We spent one day with a rental car exploring the Costa de Morte. We explored Roman bridges, waterfalls, small coastal towns, and saw dozens of hórreos, medieval stone grain storage buildings on stilts. We went all the way to Finestre, the end of the world, in the middle of a rainstorm, with the waves whipping in the wind. It made us think about the navigators who left these shores without navigation equipment and the many who were dashed on the rocky shore over the centuries.
One of our favorite activities in Spain is an early evening stop for a drink and tapas. Santiago has many small squares with outdoor tables, and it was lovely to enjoy a glass of wine surrounded by the medieval streets.

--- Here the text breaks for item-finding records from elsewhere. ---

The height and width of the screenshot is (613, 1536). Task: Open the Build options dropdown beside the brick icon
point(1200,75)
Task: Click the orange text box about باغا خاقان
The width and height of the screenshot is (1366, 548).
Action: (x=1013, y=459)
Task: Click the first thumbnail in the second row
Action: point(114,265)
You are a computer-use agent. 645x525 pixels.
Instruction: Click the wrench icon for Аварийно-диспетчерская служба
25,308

After 4 days in Santiago we took a short flight to Madrid.
With our many trips to Spain, we’ve become quite familiar with Madrid. We typically stay in Lavapies, relatively near Atocha train station. Every neighborhood in Madrid is quite different; some are very upscale, others not so much. Some have a large student contingent. Lavapies has a little of everything, and very few tourists. It’s walking distance to the city center, and feels very safe. It also has excellent transportation, and for Susan, many places that serve “vermut en grifo” (vermouth on tap)

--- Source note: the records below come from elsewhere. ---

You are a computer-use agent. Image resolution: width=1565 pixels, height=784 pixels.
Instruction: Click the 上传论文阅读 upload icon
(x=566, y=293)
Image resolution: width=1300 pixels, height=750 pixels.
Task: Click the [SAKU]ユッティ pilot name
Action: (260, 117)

We went to two special exhibitions while in Madrid; both were excellent. The first was “Hijas del Nilo” (Daughters of the Nile), an impressively well-curated multimedia exhibition documenting the role of women in ancient Egypt. The collection of artifacts, videos, and the overall presentation was superb. The second special event was “Paseos Musicales del Botánico” (Musical Walks Through the Botanical Gardens). Three groups of musicians each performed a movement of Vivaldi’s Four Seasons in a different setting in the gardens at dusk. The first group was all brass, the second was string, the third was wind. The arrangements were amazing, and each performance was brilliant.

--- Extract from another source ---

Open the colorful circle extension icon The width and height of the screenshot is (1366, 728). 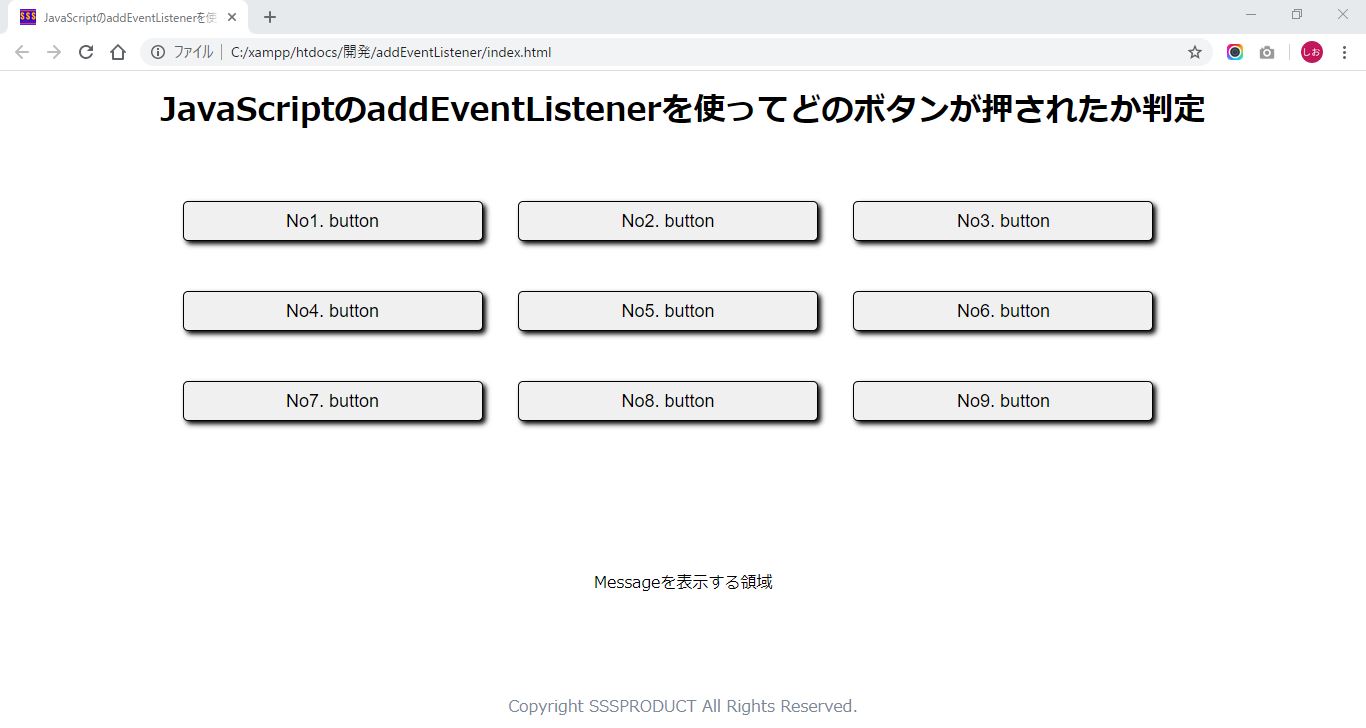pos(1235,53)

We spent our time walking in areas that were new to us, including exploring the Retiro, the large park that was once part of the King’s private estate, from end-to-end. We searched for murals, statues, and interesting architecture.
We took a day trip to the city of Ávila, about 90 minutes away from Madrid. Avila is a world heritage site, being the best-preserved walled city in Europe. The walls protect a medieval city of cobbled streets, interesting churches, and a wonderfully tranquil atmosphere. Avila was an important site in the Jewish Kabbalah, the home of Moses de León, the author of the Zohar. The city’s patron saint, St. Theresa, was a 1st generation converso. We strolled the walkway on top of the city walls. The views of the cathedral, the Plaza del Mercado Grande and the countryside around the city were well worth the walk. The cathedral, which is said to be Spain’s first Gothic cathedral, was originally fortified and is attached to the city walls.
After Susan left for her second conference in Portugal, Phil went to the Thyssen-Bornemisza Museum, which features a wide range of periods, mostly to see their later works. He also tried, once again, and without success, to correct the phone number on his Spanish ID card. Chalk one up for Spanish bureaucracy.